A Closer Heart to God
My physical heart was very fragile. I wasn’t allowed to drink caffeine or to do anything strenuous. Any palpitation could make my heart stop. I spent time recuperating in my condominium unit in Manila. My sister also stayed with me to watch over me.
On one night, I was sleeping and felt that my heart was pumping so hard. Suddenly, I felt my heart stop beating!
Then the next thing I knew, I was gone from my physical body. I believe I may have gone briefly to heaven and experienced what the Apostle Paul described in 2 Cor.12:2, “I know a man in Christ who fourteen years ago was caught up to the third heaven. Whether it was in the body or out of it I do not know, but God knows.”
I saw beautiful things full of light. People were worshipping God. But an angel said to me, “Dawen, hindi ka pa ready dito, hindi ka pa ready. Dapat kang bumalik. May ipapagawa pa kami sa iyo.”
And from there, I realized God’s message. God wanted my heart to be closer to his, all along. He had been pursuing me this far.

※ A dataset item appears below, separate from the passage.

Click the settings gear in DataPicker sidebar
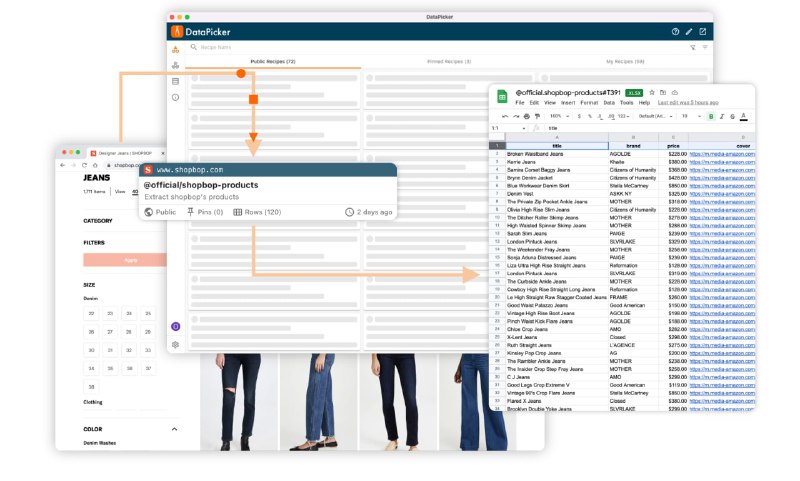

I felt my spirit return to my body. Back in my room, I bolted up from my bed and startled my sister who was with me. “I saw heaven! I saw heaven!” I exclaimed, and this bewildered her.
A New Heart Indeed
My healing from drug addiction wasn’t an overnight breakthrough. My flesh still struggled between desiring to obey God and giving in to sinful temptations. A year after my experience in the ICU, I had a relapse and I tried to do shabu again–but instead of feeling pleasure, I experienced tremendous guilt. I called my discipler and two friends from church to pray over me.
This time, I truly repented from taking drugs. I told God that I was sorry and that returning to drugs did not bring me the fulfilment and pleasure I thought it would. Praise God because He kept forgiving me. I felt God’s love over me—even after everything I did. I was going to live this new life with a decision to love Him back and obey Him.
At present, I’ve stopped running away from my calling. Jesus wanted me to be a pastor and now I am being discipled as an intern in ministry at the church, River of God, where I serve. I am now in the ministries of healing and intercession, and I look forward to seeing people receive their healing as well.
Bible Gathering at Our Mandaluyong Outreach
A Lesson from My Life
When problems engulf you, God is forever present and is able to restore and save you. All we need is to pray, ask for forgiveness, and have faith! God saved me, He can save you too! He can heal you and He can deliver you! Do not lose hope for there is POWER in the name of Jesus!